Task details
Only one portion of the data is to be written out: from the line bearing "The height and width of the screenshot is (825, 1600)." through the line bearing "Given: Reply to the F1 WAGs post". Write it exactly as it appears.
***** Data listing
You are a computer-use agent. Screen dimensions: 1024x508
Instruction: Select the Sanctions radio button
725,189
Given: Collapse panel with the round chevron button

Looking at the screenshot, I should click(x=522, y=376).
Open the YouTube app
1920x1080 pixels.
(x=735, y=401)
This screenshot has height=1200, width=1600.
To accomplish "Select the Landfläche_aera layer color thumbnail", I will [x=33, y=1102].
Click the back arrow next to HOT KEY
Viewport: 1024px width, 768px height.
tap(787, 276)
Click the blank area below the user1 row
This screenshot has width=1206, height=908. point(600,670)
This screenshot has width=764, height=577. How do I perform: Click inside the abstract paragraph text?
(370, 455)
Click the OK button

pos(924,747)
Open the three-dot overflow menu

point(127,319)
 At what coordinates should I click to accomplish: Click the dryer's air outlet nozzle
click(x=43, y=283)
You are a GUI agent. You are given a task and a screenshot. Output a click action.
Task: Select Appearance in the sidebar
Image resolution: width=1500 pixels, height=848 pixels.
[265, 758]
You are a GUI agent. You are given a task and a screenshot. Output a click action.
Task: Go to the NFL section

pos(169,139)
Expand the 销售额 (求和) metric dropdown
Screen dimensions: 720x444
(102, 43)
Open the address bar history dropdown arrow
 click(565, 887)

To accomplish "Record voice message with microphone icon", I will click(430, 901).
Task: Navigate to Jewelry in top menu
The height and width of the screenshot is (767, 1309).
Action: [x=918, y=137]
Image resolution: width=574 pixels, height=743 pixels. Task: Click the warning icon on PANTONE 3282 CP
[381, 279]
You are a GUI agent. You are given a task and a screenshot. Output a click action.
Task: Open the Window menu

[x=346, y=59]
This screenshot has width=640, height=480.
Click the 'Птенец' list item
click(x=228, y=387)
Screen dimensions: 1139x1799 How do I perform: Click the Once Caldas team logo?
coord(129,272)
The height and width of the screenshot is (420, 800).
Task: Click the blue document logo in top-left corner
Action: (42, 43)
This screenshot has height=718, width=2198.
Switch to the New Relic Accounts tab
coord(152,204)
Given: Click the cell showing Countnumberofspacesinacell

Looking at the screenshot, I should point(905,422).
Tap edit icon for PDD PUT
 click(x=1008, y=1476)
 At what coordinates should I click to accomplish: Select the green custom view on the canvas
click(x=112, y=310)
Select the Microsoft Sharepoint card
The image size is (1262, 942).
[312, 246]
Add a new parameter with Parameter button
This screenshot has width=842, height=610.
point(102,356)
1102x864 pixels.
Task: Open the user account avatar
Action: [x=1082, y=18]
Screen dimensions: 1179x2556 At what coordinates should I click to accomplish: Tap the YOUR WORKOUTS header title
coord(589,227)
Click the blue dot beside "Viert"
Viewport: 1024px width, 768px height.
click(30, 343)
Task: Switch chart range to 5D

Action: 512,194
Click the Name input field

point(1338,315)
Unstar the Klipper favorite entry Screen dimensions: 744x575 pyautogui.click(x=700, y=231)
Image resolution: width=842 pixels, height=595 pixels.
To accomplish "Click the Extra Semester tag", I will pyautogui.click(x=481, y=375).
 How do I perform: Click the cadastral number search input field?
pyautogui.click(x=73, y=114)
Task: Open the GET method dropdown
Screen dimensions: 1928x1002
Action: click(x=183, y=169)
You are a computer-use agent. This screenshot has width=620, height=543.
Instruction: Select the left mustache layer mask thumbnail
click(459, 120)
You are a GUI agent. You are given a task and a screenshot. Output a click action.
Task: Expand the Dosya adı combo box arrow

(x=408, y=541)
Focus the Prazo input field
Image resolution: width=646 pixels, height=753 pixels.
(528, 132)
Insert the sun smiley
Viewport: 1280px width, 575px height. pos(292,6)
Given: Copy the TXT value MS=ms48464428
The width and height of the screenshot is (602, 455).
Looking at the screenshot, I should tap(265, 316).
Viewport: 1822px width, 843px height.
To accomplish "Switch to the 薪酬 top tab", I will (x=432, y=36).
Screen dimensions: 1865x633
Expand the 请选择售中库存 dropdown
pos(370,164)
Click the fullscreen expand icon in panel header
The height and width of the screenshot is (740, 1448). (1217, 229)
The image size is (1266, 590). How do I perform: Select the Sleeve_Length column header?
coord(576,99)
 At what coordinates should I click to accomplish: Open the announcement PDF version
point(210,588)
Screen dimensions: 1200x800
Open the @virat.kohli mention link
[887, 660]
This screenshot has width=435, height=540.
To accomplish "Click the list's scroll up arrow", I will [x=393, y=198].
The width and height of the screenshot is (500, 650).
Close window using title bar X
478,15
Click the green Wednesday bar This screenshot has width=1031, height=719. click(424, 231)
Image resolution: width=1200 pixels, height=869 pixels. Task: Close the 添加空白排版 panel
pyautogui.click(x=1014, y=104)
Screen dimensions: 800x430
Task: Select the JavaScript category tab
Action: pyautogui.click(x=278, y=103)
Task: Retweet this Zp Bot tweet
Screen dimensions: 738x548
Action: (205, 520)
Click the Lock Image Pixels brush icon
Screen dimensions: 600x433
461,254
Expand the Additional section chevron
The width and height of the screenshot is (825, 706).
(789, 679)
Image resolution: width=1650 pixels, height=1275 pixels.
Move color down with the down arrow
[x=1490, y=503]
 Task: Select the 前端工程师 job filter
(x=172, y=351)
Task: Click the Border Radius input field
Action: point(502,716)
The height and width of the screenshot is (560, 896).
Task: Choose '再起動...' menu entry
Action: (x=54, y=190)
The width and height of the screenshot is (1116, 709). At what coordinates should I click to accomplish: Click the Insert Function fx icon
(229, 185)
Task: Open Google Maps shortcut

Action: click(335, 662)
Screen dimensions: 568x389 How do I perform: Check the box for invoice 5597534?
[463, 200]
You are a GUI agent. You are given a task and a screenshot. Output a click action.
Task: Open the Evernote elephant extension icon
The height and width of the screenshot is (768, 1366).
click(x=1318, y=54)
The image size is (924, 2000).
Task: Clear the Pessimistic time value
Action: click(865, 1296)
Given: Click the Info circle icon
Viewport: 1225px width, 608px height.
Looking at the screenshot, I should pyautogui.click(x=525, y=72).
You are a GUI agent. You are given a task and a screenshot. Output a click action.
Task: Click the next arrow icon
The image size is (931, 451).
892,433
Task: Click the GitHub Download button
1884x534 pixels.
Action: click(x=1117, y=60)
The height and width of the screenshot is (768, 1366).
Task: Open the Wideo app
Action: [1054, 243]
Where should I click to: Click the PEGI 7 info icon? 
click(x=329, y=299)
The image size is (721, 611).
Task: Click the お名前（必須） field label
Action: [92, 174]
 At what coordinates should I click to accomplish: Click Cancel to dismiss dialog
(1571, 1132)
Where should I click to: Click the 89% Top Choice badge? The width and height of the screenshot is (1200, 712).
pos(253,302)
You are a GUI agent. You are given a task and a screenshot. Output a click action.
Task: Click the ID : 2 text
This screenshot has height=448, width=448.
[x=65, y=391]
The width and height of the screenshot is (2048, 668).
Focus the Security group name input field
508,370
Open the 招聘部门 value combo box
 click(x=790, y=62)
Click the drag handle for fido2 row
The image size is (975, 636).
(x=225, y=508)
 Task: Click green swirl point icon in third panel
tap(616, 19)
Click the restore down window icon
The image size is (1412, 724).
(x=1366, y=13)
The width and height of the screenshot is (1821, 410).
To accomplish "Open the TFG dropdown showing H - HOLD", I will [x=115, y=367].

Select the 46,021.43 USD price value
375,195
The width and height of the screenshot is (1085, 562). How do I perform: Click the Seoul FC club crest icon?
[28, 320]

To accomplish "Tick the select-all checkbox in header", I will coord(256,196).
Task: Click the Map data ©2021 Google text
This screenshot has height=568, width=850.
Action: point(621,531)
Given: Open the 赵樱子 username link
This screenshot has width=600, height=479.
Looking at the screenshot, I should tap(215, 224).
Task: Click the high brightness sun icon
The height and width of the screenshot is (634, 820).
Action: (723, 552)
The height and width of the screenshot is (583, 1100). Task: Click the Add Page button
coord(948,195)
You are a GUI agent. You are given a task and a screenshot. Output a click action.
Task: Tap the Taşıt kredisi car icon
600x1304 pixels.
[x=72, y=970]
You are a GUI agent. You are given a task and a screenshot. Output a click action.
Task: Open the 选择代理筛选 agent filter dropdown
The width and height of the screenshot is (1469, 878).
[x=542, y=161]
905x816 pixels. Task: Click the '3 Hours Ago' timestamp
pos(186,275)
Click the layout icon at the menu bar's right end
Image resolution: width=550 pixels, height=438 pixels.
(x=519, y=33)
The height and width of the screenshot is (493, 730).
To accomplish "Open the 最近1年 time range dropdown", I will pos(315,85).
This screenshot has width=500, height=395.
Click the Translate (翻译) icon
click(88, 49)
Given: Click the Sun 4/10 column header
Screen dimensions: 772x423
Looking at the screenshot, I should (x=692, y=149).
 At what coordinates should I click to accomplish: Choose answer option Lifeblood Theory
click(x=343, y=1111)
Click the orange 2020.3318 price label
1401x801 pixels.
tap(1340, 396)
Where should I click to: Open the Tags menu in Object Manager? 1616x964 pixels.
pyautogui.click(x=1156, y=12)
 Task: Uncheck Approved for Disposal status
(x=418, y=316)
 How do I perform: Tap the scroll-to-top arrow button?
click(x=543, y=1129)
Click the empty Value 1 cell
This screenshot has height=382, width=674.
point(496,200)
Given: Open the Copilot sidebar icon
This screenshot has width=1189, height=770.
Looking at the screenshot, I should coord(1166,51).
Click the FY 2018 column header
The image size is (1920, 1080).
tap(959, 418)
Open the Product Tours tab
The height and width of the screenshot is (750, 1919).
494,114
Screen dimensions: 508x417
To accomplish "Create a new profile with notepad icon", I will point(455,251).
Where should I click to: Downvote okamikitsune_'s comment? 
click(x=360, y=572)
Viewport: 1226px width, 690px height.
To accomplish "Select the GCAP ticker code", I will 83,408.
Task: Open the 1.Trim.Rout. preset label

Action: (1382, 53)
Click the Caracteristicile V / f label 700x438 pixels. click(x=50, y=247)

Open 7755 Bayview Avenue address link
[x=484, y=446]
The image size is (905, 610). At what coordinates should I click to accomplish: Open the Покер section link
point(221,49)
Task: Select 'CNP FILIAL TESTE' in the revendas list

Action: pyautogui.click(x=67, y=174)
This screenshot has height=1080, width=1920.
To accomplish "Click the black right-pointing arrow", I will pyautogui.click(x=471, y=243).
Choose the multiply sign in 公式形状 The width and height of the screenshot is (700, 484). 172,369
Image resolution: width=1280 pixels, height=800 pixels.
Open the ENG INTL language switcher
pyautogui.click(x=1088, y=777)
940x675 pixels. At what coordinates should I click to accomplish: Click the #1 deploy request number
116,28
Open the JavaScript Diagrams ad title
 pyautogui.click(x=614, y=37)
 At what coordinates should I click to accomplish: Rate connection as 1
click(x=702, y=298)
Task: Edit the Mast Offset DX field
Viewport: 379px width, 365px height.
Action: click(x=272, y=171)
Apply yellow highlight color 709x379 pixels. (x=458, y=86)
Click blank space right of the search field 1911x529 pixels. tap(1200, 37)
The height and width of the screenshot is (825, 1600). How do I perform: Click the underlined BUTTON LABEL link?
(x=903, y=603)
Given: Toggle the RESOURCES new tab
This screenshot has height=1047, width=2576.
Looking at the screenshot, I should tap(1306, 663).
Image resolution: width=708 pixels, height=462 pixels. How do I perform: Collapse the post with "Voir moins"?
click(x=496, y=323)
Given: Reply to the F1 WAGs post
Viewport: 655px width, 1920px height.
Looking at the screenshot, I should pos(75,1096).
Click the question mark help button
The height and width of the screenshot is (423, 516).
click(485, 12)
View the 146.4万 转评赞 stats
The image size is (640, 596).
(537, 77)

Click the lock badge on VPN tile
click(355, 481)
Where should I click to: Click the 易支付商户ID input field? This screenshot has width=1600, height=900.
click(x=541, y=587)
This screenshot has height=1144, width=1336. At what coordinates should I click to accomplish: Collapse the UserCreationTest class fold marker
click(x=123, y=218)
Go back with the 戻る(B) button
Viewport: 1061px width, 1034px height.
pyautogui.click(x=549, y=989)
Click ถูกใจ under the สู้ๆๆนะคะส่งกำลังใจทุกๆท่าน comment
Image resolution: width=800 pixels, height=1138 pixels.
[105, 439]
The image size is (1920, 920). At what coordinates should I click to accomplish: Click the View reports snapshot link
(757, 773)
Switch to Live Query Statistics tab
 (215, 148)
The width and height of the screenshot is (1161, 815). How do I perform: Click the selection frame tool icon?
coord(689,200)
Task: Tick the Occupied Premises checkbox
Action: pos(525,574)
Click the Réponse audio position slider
**********
Answer to this task
The height and width of the screenshot is (825, 1600). How do I perform: Click the underlined BUTTON LABEL link?
(x=903, y=603)
Given: Toggle the RESOURCES new tab
This screenshot has height=1047, width=2576.
Looking at the screenshot, I should tap(1306, 663).
Image resolution: width=708 pixels, height=462 pixels. How do I perform: Collapse the post with "Voir moins"?
click(x=496, y=323)
Given: Reply to the F1 WAGs post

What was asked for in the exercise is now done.